I live in a house that was built in 1957. Last summer I had a new roof put on, trying to be proactive before I retire. I received a tax credit for the next 5 years for this project. In the spring I noticed that the walls on one side of my living room had cracking paint that was peeling off. The walls are plaster and were painted 3 years ago. I called the roofer, as I suspected a leak, he came and took a look and also looked in the attic (using a flashlight) and said there was no leak. He attributed the cracking paint to the walls being plaster and not being primed. I am wondering why it is only in one area and not the whole room. This area is directly below where the roof valley is. Later that summer, I had water from the same area and am at a loss as to what to do.
I am sure I will get the same response from the roofer if and when he shows up. Because I was given a tax credit, the city did come out and do an inspection, however it was November and they did not go on the roof.

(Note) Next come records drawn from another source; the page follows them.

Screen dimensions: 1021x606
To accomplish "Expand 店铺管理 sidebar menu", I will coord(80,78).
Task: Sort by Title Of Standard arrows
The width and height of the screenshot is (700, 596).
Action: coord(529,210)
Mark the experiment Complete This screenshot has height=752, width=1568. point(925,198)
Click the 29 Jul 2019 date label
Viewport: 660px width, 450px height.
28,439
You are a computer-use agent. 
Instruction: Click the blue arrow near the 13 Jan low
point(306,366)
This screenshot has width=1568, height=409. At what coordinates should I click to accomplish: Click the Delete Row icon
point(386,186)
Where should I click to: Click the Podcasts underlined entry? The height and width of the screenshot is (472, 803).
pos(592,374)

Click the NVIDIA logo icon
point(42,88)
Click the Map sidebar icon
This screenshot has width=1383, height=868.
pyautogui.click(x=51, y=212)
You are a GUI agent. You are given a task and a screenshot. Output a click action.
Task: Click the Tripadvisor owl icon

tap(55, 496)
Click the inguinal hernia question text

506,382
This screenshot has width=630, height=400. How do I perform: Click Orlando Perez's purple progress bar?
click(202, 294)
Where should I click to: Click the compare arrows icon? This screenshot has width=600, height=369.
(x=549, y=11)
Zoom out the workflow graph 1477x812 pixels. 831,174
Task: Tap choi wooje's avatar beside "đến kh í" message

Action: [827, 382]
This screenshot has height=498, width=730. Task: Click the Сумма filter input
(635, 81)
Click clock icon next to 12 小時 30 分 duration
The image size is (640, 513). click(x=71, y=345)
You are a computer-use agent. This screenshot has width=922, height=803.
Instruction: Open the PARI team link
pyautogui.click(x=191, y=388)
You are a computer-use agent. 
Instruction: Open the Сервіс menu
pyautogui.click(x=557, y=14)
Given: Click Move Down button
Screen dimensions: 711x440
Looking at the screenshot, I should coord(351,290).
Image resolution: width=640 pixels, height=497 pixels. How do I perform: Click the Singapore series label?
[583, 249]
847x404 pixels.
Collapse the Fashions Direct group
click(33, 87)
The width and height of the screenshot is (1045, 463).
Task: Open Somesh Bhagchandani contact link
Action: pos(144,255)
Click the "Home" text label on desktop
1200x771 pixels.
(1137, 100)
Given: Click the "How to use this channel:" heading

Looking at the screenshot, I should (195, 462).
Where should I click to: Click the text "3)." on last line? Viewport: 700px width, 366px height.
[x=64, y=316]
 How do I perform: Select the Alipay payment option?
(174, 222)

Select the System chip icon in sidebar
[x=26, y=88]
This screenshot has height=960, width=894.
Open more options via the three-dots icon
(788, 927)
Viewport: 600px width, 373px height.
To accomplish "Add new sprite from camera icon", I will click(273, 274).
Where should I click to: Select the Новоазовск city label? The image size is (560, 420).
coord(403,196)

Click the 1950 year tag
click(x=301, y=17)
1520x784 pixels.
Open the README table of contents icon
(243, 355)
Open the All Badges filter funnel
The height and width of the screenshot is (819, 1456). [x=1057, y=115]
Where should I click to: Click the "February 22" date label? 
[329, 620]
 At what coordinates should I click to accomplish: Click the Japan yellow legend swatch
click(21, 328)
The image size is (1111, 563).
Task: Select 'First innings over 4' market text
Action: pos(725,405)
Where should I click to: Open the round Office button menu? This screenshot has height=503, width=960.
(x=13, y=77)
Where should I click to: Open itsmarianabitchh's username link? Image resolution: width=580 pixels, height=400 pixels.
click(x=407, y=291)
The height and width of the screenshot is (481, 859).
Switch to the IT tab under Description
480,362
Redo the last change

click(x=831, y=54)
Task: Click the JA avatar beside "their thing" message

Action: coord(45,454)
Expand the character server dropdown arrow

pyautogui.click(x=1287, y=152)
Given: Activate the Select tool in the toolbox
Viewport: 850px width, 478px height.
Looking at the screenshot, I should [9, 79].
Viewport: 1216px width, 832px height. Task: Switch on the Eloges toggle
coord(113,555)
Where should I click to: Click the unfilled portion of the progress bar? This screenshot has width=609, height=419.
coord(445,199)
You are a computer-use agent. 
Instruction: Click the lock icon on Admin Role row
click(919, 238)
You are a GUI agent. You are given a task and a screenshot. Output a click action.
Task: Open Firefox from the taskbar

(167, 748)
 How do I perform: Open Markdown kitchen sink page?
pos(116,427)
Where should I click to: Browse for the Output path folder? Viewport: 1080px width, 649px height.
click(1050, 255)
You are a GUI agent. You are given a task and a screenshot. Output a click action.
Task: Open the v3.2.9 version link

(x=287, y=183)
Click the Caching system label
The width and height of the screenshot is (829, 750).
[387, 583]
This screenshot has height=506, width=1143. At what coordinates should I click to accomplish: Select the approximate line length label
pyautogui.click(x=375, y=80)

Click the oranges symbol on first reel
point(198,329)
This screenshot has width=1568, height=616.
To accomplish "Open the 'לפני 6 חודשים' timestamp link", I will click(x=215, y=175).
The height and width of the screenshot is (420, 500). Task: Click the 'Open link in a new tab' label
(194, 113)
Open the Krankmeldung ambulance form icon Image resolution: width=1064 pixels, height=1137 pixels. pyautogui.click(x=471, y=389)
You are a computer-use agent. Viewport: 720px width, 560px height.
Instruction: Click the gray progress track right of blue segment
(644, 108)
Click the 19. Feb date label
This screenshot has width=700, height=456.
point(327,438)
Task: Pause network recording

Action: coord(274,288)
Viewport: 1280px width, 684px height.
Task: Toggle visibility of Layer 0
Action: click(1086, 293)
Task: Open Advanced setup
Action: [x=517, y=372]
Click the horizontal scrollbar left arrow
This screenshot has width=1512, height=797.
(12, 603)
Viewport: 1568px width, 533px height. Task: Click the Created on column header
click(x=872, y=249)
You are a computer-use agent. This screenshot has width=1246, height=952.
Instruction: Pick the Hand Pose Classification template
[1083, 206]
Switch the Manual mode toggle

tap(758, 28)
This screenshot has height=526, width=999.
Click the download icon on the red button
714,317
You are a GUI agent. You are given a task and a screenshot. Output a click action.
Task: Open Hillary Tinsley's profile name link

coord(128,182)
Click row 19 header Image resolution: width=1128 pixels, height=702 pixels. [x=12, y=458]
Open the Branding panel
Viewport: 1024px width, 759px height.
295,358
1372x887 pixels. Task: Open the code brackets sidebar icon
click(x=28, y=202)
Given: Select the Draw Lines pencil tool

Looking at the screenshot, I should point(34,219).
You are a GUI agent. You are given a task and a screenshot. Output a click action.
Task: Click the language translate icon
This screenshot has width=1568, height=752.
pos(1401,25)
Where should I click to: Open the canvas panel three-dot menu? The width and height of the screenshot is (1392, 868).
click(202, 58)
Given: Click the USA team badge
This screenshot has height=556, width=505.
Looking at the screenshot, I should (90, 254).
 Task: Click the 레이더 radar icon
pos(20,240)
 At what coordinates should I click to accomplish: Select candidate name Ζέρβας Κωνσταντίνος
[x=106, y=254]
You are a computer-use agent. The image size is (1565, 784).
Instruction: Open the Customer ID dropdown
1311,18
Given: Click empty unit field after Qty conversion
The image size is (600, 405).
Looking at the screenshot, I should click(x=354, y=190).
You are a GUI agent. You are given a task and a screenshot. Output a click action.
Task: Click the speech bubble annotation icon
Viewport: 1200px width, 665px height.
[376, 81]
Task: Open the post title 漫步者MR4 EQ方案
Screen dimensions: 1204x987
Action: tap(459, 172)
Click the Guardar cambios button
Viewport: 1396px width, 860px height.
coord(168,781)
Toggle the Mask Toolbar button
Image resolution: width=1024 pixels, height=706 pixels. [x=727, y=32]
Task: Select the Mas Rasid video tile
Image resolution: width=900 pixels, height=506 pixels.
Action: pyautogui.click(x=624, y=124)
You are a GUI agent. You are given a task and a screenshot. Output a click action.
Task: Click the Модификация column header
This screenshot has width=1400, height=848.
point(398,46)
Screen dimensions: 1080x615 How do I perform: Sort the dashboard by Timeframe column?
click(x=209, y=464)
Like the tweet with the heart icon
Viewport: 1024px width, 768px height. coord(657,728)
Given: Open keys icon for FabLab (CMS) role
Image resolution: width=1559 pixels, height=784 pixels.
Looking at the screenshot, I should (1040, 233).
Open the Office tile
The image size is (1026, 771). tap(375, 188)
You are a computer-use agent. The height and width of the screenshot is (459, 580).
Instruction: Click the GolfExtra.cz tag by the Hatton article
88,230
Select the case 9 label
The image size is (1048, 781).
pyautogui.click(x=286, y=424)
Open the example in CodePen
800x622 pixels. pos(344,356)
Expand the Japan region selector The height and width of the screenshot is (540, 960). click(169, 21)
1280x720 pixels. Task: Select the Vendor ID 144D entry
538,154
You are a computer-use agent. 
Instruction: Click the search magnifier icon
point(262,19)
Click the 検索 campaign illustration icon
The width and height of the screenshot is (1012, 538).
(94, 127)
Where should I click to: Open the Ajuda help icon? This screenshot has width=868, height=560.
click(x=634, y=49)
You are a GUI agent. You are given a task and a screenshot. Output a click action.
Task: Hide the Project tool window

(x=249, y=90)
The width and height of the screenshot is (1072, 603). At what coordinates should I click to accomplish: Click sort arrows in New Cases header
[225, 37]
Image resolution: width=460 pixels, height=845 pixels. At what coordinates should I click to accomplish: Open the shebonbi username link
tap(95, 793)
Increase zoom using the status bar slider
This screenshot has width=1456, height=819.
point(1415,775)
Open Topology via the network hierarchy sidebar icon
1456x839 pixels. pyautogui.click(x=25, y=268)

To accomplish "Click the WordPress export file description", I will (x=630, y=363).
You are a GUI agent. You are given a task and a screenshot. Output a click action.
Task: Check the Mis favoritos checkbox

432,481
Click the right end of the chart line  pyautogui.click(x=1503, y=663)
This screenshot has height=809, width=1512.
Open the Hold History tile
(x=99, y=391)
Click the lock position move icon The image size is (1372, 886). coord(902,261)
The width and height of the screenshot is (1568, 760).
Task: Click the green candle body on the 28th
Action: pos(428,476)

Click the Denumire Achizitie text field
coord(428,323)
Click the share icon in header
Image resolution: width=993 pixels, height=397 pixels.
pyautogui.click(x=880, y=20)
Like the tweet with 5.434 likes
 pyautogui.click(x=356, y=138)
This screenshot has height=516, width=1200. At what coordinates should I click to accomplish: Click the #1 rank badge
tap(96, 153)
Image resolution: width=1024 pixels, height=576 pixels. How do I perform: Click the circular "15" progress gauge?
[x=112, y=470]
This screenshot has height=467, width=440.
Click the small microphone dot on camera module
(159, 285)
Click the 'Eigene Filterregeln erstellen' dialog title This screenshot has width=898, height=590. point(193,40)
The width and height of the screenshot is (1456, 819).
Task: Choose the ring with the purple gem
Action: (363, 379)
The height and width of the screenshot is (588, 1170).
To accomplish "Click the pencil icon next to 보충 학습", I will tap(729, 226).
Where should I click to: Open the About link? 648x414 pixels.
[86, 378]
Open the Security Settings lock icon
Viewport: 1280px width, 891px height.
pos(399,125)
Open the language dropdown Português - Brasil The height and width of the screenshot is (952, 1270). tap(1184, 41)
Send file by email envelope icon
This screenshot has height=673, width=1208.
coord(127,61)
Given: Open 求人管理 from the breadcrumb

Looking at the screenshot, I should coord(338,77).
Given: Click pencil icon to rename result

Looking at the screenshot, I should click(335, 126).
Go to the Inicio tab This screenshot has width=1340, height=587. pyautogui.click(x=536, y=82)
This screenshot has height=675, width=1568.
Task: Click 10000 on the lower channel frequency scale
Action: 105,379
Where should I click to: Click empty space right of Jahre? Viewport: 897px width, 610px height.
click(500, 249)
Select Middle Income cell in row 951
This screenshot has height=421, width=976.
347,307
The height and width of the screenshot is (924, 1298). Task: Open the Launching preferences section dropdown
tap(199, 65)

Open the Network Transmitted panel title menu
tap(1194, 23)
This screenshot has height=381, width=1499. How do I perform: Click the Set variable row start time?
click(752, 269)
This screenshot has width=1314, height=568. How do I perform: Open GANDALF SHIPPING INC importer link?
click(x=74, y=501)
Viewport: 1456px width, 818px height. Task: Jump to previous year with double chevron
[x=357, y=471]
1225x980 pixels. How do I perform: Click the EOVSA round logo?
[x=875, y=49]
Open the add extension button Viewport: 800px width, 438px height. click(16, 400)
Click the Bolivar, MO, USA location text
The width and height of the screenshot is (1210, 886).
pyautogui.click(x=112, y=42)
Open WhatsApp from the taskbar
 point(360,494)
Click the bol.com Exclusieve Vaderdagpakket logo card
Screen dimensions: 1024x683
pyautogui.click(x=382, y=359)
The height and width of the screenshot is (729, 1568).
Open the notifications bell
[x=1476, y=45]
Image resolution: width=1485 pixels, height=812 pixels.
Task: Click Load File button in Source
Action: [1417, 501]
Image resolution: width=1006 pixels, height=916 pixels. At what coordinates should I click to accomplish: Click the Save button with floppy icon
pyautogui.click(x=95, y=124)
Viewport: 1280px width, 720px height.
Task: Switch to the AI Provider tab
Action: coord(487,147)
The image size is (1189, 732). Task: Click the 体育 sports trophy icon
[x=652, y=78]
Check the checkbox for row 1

Replacing worn asphalt roof shingles on an older home is a regular maintenance item that is normally done every 20 – 25 years, under normal conditions. Experiencing leaks before replacement may be cause for upgrades, but this should be corrected after the shingles are replaced. Having a new leak appear after roofing replacement normally is from a defect in installation. Poor or sloppy workmanship by renovation contractors is often found out some time after the work is completed, but may be difficult to pinpoint or prove. Signs of moisture intrusion into a home after roofing upgrades should not occur.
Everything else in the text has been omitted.